The accommodation phase permitted uncontrolled periods of time between testing sessions. Participants were instructed orally and in writing on the protocol for orthotic use between sessions. However, we could not determine whether each person followed the protocol properly. In addition, even though pilot testing showed no difference between participants wearing their own shoes for testing and those wearing standardized shoes, the condition (ie, wear and tear) of the shoes worn for testing sessions could have been different.

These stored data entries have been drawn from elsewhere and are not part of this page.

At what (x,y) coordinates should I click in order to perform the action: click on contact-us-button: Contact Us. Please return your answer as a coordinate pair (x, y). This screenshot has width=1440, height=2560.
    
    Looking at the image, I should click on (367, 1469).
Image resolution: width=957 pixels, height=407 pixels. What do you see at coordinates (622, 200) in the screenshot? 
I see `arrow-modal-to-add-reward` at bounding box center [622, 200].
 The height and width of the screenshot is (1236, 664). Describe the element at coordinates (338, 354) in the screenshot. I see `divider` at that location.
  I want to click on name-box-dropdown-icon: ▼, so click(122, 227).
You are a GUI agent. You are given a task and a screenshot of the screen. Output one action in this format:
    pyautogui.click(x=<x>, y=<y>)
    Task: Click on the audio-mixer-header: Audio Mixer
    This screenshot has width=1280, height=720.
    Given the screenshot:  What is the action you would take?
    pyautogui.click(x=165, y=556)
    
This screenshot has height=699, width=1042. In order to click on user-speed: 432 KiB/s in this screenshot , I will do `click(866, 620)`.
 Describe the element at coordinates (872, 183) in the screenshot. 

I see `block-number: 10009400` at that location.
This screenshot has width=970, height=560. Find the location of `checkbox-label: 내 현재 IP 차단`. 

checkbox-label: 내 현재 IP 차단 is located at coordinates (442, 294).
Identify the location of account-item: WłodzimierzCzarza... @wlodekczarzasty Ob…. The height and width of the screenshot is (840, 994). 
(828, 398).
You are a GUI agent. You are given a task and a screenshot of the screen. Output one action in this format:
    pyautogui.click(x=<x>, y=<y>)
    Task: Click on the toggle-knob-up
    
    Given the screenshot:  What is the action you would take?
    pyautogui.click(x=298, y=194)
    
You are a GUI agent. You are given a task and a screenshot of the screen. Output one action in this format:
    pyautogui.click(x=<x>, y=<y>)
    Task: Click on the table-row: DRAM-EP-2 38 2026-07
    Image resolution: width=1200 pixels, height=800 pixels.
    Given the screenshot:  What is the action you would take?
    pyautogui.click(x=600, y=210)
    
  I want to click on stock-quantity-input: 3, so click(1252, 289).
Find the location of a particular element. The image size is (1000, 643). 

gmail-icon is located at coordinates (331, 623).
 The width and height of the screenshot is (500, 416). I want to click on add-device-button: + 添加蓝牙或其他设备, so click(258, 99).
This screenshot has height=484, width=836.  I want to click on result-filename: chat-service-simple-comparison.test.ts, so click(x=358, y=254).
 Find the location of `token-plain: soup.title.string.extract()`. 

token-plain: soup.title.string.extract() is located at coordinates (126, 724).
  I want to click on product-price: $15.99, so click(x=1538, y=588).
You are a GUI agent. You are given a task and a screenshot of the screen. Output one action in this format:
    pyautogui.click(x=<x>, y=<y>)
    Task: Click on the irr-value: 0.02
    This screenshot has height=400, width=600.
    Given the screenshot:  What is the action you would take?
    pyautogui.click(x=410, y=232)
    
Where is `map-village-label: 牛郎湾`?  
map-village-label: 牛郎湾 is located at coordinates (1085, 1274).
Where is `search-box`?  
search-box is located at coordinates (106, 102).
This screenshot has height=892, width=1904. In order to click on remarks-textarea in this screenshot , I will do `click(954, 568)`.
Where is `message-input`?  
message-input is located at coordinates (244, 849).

An additional limitation might have been the procedures used to obtain the COP data. Although single-limb balance tasks are commonly accepted measures of static stability, some procedures exclude trials in which deviations in balance cause participants to touch down on the force plate. We followed previously published guidelines35 and included these trials. This allowed us to capture all trials, including those in which participants exhibited the greatest deviations in balance. Yet this procedure made our COP area measurements larger than those commonly found in the literature, a factor that should be considered when comparing these values with those of other studies.
We believe that more research is needed on the effects of orthotics on the ankle and other lower extremity structures proximal to the ankle. Conducting these studies over time will demonstrate how orthotics affect injury rates and identify any long-term effects of orthotic intervention on self-reported function. Investigators should continue to focus on the differences between prefabricated and custom orthotics. Additionally, research on textured insoles and textured orthotics will be useful in learning about tactile stimulation of the foot.41 Future authors should also consider a wider variety of postural control measures. Finally, these studies should be conducted in athletes with various foot and ankle conditions, including those with minor, moderate, and severe postural deficits.
Our purpose was to determine whether orthotics can be used as a treatment option to improve the postural stability of participants with FAI. We found that a prefabricated orthotic improved postural stability in patients with FAI. Therefore, prefabricated orthotics may be an early intervention option for patients with FAI while allowing them to continue to participate in physical activity. Ideally, orthotics would be used in conjunction with traditional rehabilitation exercises to improve the overall stability and proprioception of patients with FAI.
We thank Foot Management, Inc, for the donation of the Quick Comfort Insoles.